• Excerpted passage
'''

Having a sensible, adult breakfast

Burt's Eye View

To thwart suffering through a sensible breakfast, columnist Burton Cole received a secret hiding place for his Pop-Tarts stash from Mary Ann Hudzik of Mineral Ridge. (Submitted photo / Teresa Cole)

The stealth Pop-Tarts were left at the newspaper office in a brown paper bag.

The attached note read: “Here is a Terry-approved breakfast option. I advise that you store it toward the back of your pantry, but if she should find it, you can blame it on a factory error.”

I peeked inside the bag. It contained a rounded cardboard canister. Oatmeal. A sensible and responsible breakfast.

What a mean thing to do!

But when I pried open the lid …

Pop-Tarts! Frosted strawberry, hot fudge sundae, cinnamon roll and chocolate chip cookie dough Pop-Tarts!

Last week in this space, I bemoaned the fact that my wife, Terry, espouses the silly notion that I should eschew the sugary goodness of Pop-Tarts and eat like a grownup.

'''

• Task instructions
**1)** According to the column, where were the Pop-Tarts left, and in what?
**2)** Reproduce the column's text, starting with "To thwart suffering" and going on through "photo / Teresa Cole)".

• Source material
'''

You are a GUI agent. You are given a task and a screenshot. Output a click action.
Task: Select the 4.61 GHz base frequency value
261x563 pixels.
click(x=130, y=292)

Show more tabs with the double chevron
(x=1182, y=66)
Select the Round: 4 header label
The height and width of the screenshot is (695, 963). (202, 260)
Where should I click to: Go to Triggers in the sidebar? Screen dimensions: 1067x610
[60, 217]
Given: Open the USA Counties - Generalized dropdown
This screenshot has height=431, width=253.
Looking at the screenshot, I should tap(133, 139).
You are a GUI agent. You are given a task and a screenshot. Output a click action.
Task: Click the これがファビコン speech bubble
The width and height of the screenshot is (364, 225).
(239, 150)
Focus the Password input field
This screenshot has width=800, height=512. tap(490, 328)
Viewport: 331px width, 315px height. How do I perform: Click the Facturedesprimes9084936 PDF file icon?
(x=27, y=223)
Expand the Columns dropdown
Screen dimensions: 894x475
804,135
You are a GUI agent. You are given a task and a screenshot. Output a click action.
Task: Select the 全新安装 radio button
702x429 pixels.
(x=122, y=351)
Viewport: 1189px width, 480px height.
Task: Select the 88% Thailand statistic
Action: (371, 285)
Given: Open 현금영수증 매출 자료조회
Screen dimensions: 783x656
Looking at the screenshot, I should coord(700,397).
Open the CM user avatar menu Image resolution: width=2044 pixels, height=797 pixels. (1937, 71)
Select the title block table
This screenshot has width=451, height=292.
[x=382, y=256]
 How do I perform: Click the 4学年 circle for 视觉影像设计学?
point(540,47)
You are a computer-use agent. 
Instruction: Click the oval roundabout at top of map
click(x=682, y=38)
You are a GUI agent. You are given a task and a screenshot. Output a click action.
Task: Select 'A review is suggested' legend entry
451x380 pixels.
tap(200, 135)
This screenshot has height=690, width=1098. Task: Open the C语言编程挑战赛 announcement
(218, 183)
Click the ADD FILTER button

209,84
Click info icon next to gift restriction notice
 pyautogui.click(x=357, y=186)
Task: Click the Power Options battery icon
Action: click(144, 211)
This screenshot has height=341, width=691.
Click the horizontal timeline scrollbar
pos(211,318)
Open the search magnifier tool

'''

• Responses by task
**1)** They were left at the newspaper office in a brown paper bag.

**2)**
To thwart suffering through a sensible breakfast, columnist Burton Cole received a secret hiding place for his Pop-Tarts stash from Mary Ann Hudzik of Mineral Ridge. (Submitted photo / Teresa Cole)